### EXERCISE AIM
Nothing but the lines from the one containing "This screenshot has height=458, width=1654." through the end of the entries below should be set down, each exactly as written.

Start of DATASET RECORDS

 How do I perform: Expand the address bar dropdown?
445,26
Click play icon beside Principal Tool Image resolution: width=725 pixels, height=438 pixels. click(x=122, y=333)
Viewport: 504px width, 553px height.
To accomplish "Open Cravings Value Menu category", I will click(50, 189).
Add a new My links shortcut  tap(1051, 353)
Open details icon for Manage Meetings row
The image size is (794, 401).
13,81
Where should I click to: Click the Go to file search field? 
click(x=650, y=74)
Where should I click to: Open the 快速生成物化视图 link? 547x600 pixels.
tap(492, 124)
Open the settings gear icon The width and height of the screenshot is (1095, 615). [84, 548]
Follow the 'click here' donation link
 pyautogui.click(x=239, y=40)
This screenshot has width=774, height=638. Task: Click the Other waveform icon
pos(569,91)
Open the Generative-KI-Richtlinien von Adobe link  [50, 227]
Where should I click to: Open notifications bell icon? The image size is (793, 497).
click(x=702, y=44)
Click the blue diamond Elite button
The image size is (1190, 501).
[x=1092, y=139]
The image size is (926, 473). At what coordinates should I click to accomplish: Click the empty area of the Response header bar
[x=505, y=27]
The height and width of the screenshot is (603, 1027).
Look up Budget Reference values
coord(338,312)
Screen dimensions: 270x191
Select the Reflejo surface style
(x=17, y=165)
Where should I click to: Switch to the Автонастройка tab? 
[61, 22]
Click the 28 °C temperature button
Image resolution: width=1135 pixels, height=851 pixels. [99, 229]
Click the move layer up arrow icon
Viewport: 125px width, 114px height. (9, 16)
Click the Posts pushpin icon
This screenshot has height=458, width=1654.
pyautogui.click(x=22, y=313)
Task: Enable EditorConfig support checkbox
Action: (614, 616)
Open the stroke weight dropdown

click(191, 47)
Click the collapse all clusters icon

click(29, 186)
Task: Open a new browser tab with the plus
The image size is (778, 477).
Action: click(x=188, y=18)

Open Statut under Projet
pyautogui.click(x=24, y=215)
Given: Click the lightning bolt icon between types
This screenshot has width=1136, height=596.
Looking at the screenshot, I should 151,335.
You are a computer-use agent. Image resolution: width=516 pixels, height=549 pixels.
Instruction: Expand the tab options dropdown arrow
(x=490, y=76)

End of DATASET RECORDS

### RESULT FOR THIS EXERCISE
This screenshot has height=458, width=1654.
pyautogui.click(x=22, y=313)
Task: Enable EditorConfig support checkbox
Action: (614, 616)
Open the stroke weight dropdown

click(191, 47)
Click the collapse all clusters icon

click(29, 186)
Task: Open a new browser tab with the plus
The image size is (778, 477).
Action: click(x=188, y=18)

Open Statut under Projet
pyautogui.click(x=24, y=215)
Given: Click the lightning bolt icon between types
This screenshot has width=1136, height=596.
Looking at the screenshot, I should 151,335.
You are a computer-use agent. Image resolution: width=516 pixels, height=549 pixels.
Instruction: Expand the tab options dropdown arrow
(x=490, y=76)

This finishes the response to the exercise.